Cherry, a farmer himself, said barns built more than 75 years ago are functionally obsolete. They aren’t big enough to hold modern-day equipment, and it doesn’t make sense anymore to tax them when Hoosiers could be using the money toward new roofs or siding.

“A lot of people say since you can’t use them, they’re not painting them or putting a roof on or what have you. And they’re either tearing them down or letting them fall down,” Cherry said. “My goal is to save as many of these barns as we can, because the rural landscape will be changing. Other states have done a better job at preserving them than Indiana.”

Cherry’s legislation, House Bill 1046, would allow counties to adopt a 100 percent property tax deduction on so-called mortise and tenon barns, described for the wooden-peg structures built prior to 1936.
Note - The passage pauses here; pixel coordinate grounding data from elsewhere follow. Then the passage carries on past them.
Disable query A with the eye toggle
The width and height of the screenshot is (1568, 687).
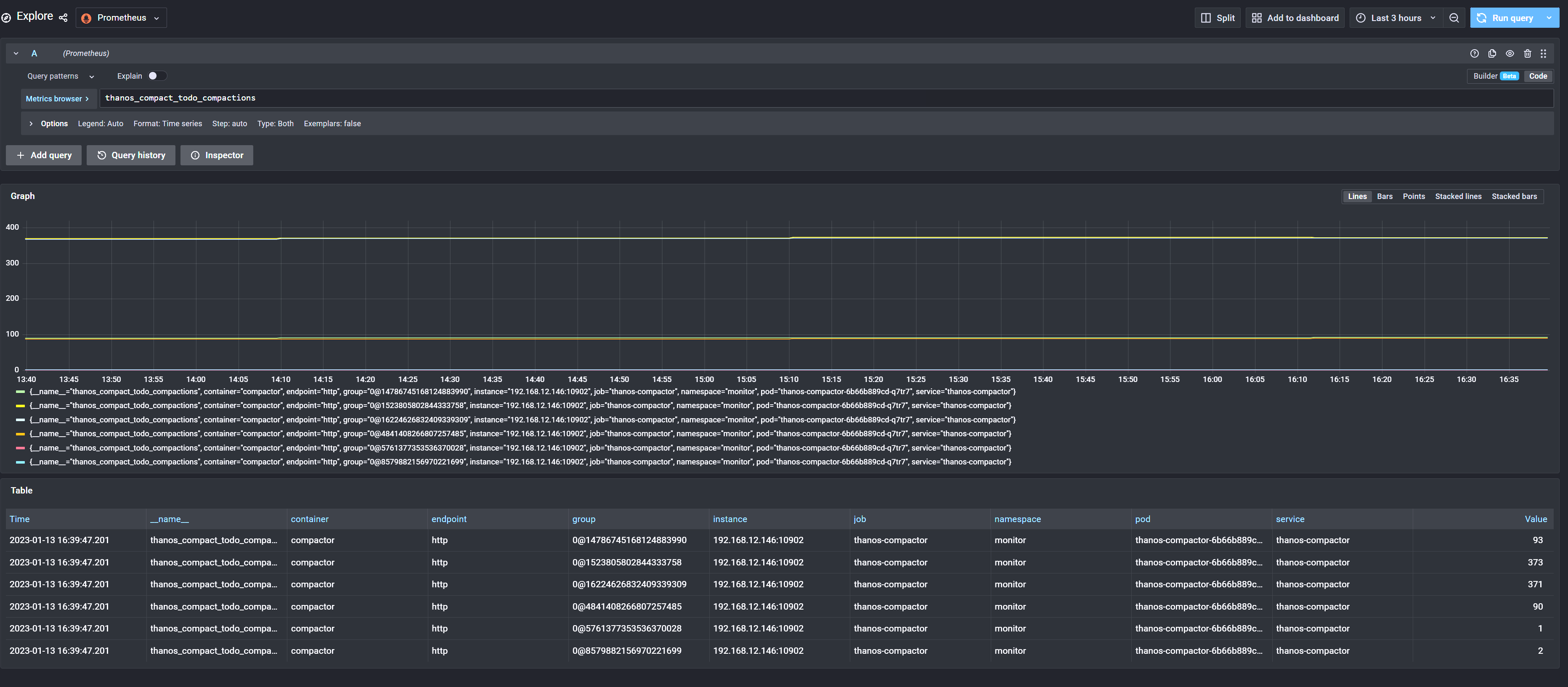click(1510, 53)
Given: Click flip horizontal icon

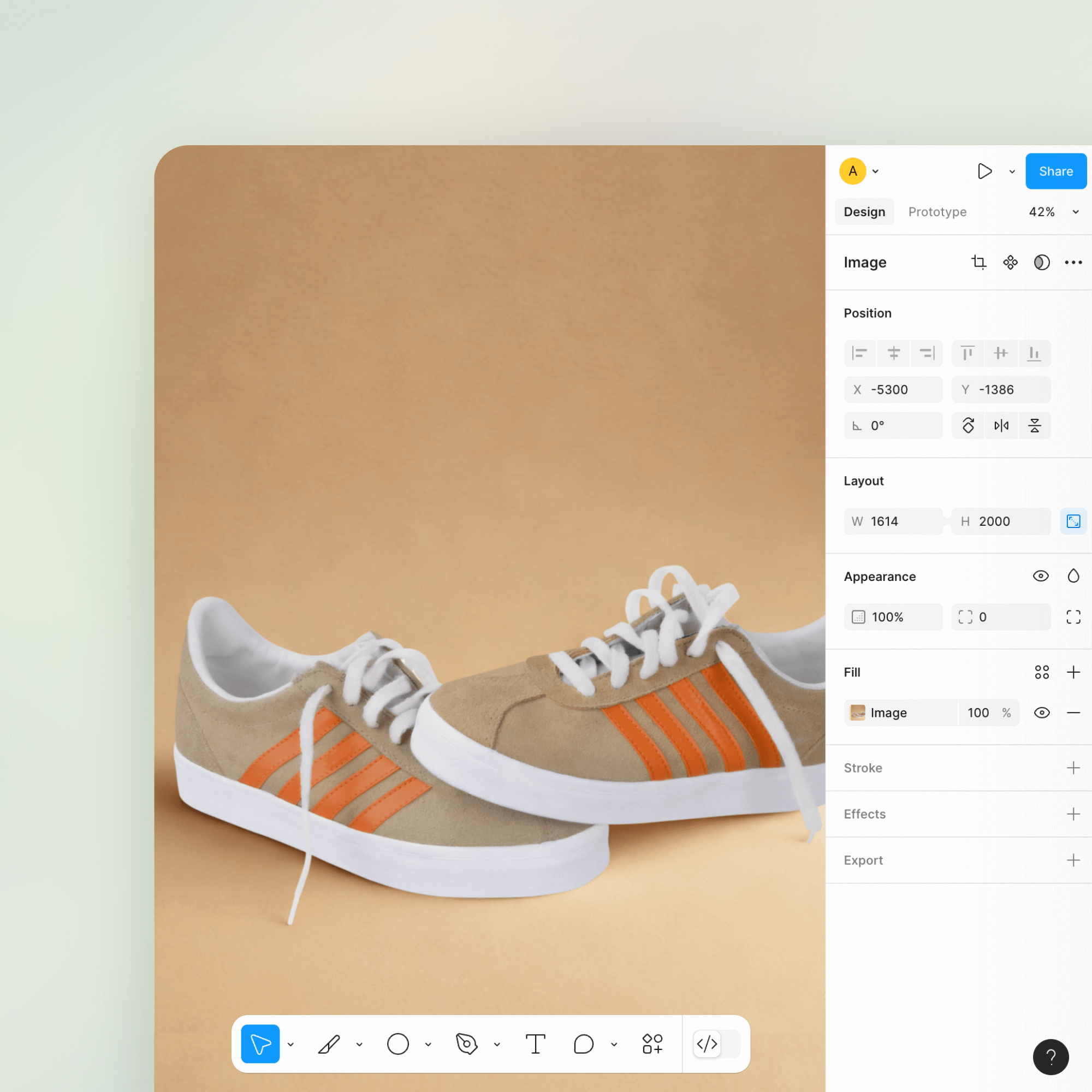Looking at the screenshot, I should click(1001, 426).

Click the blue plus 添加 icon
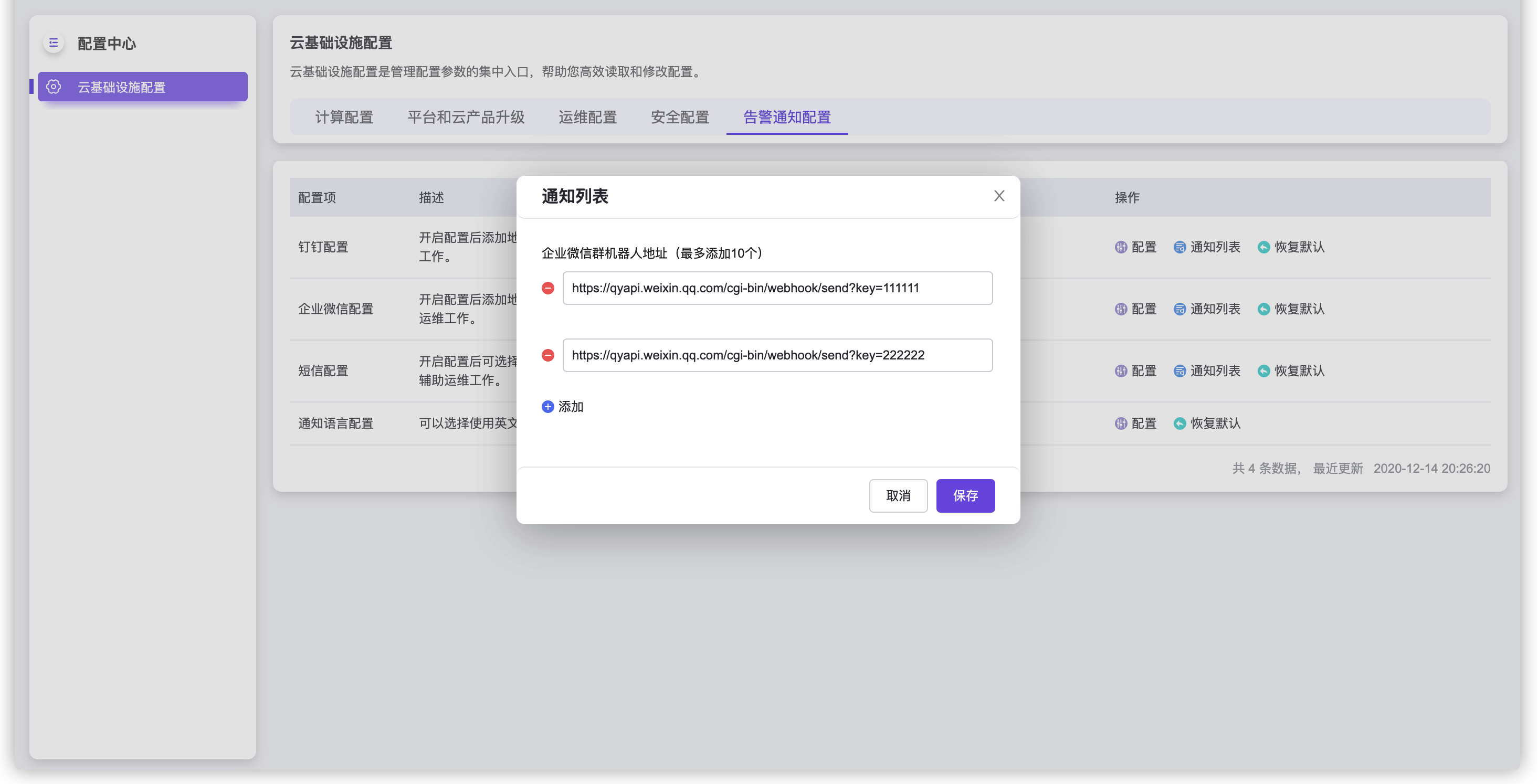(x=547, y=407)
The bill would also require the state’s office of tourism to promote historic barns. Cherry would like to see Indiana start historic statewide barn tours, similar to a program that’s taken off in Iowa over the past 13 years.

The bill passed in the House last week, 91-2, and will next be heard by the Senate. A similar Senate version, written by Sen. John Waterman, R-Shelburn, passed unanimously out of that chamber last week. Whether one will actually become law is still uncertain, but Cherry said it’s encouraging the idea is gaining traction this session.

For Hartnett and his father-in-law, Tom Flanagan, the idea makes complete sense. The historic family farm’s main barn is used mostly for storage now, holding hay and “eight million bats,” Hartnett jokes.

“For us, the way we do things today, it’s just not practical,” Flanagan said. “If it wasn’t for the historic value, we would have let it go years ago.”

The farm has been in the family since 1836, and the barn was built in 1911 or before - depending on whether the date etched in the concrete is accurate. New white siding was added in the 1970s, and in recent years water and electricity were re-run to the structure.

A smaller barn holding 18 alpacas and a few guard dogs was built around the same time, its original wooden siding still present.

Hartnett, who married into the farming family and bought the property two years ago, said now that his two daughters represent the sixth generation, it’s special that he and wife Kimberly keep the old structures going.